Hablaban de todo eso, es verdad, y hasta ponían a veces todo su corazón y su fe en las palabras que usaban; pero lo hacían -yo al menos así lo percibía- con esa magnífica frialdad de quien lee y lee y en realidad no entiende muy bien el significado profundo de cuanto está leyendo, y no lo entiende porque no lo ha vivido y porque no lo ha mamado, o porque definitivamente su bienintencionado discurso está tejido por esa otra mano solícita y ajena que sabe hurgar en los estantes polvorientos de las bibliotecas para extraer de ahí los fríos datos y las frías noticias que confinan la Historia a unas cuantas páginas cosidas entre dos tapas de cartón. Pero no: ustedes y yo sabemos que esta no es la verdadera Historia; ustedes y yo sabemos que la que nos venden en los libros y en las enciclopedias y en los voluminosos manuales de historia no es, de ningún modo, toda la Historia que merece contarse.
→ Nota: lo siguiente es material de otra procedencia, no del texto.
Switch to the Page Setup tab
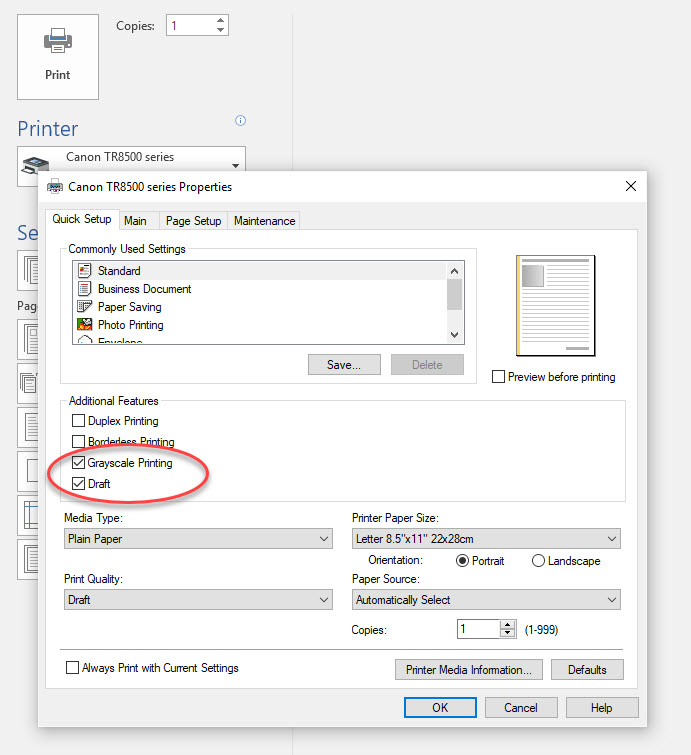691x755 pixels. coord(193,221)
Por eso, cuando el representante de la mayordomía me llamó a mi casa por teléfono para proponerme con toda cordialidad ser el pregonero oficial de las fiestas de este año, yo creí que se había equivocado de número y de persona, pues en primer lugar yo no soy forastero, es decir, yo no me puedo permitir hablarles a ustedes de esta tierra ni de este pueblo y de sus gentes con la descomprometida facilidad con que lo haría, pongamos por caso, cualquier consejero o consejera de cualquier consejería de la Comunidad Autónoma de Murcia; y tampoco soy yo el típico personaje más o menos ilustre o más o menos célebre –ni soy banderillero, ni soy cantante, ni soy deportista de elite- que se plante en el escenario de esta velada solemne con su manojo de folios alquilados y con su empaque de mercenario oficial para leer aburridamente lo que ustedes ya esperan que se les lea, por ejemplo lo bonita que es Moratalla y lo femeninas que son sus mujeres y lo machos que son sus hombres y lo alto que está el castillo y lo encantado que está el peñón que da vida a la leyenda.
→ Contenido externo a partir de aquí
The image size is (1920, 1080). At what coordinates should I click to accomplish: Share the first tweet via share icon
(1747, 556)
¡Cuán fácil es enumerar una tras otra todas y cada una de las excelencias verdaderas y fingidas de un pueblo y de una tierra que no es el nuestro, que no es la nuestra! Lo realmente difícil, os lo digo yo, es subir aquí para hablar ante ustedes de la propia tierra, de la tierra de uno, de la tierra que nos vio nacer y crecer y que luego nos vio marcharnos y que tarde o temprano nos verá volver. Lo difícil es conservar y transmitir la suficiente honestidad para sincerarse con uno mismo y con ese destino mío y nuestro que llamamos Moratalla, con un destino que entre todos compartimos desde el día en que nacemos o desde mucho antes, desde que somos engendrados para merecer este destino, lo queramos o no. Y entonces, a partir de ahí, empezamos a reconocer entre todos que no, que no es verdad, que aunque suene tan bonito de labios de un extraño no es esa que nos venden toda la verdad, y que nos engañan quienes, con sus trajes de entretiempo hechos a medida y con sus finas corbatas de seda, vienen a decirnos desde este estrado que hoy tengo el honor de ocupar que los moratalleros, por el mero hecho de serlo, somos perfectos y maravillosos, y que nuestro pueblo, como no podía ser menos, es el mejor y el más habitable de los pueblos; nos engañan sin mala intención, pero nos engañan, porque esos mismos que vienen a decírnoslo embutidos en sus trajes de entretiempo y con sus finas corbatas de seda podrían decir lo mismo, y dicen lo mismo de hecho, exactamente lo mismo, cuando se les reclama pregonar su discurso en San Sebastián de los Reyes o en Medina del Campo o en La Puebla de Don Fadrique o dondequiera que se les reclame.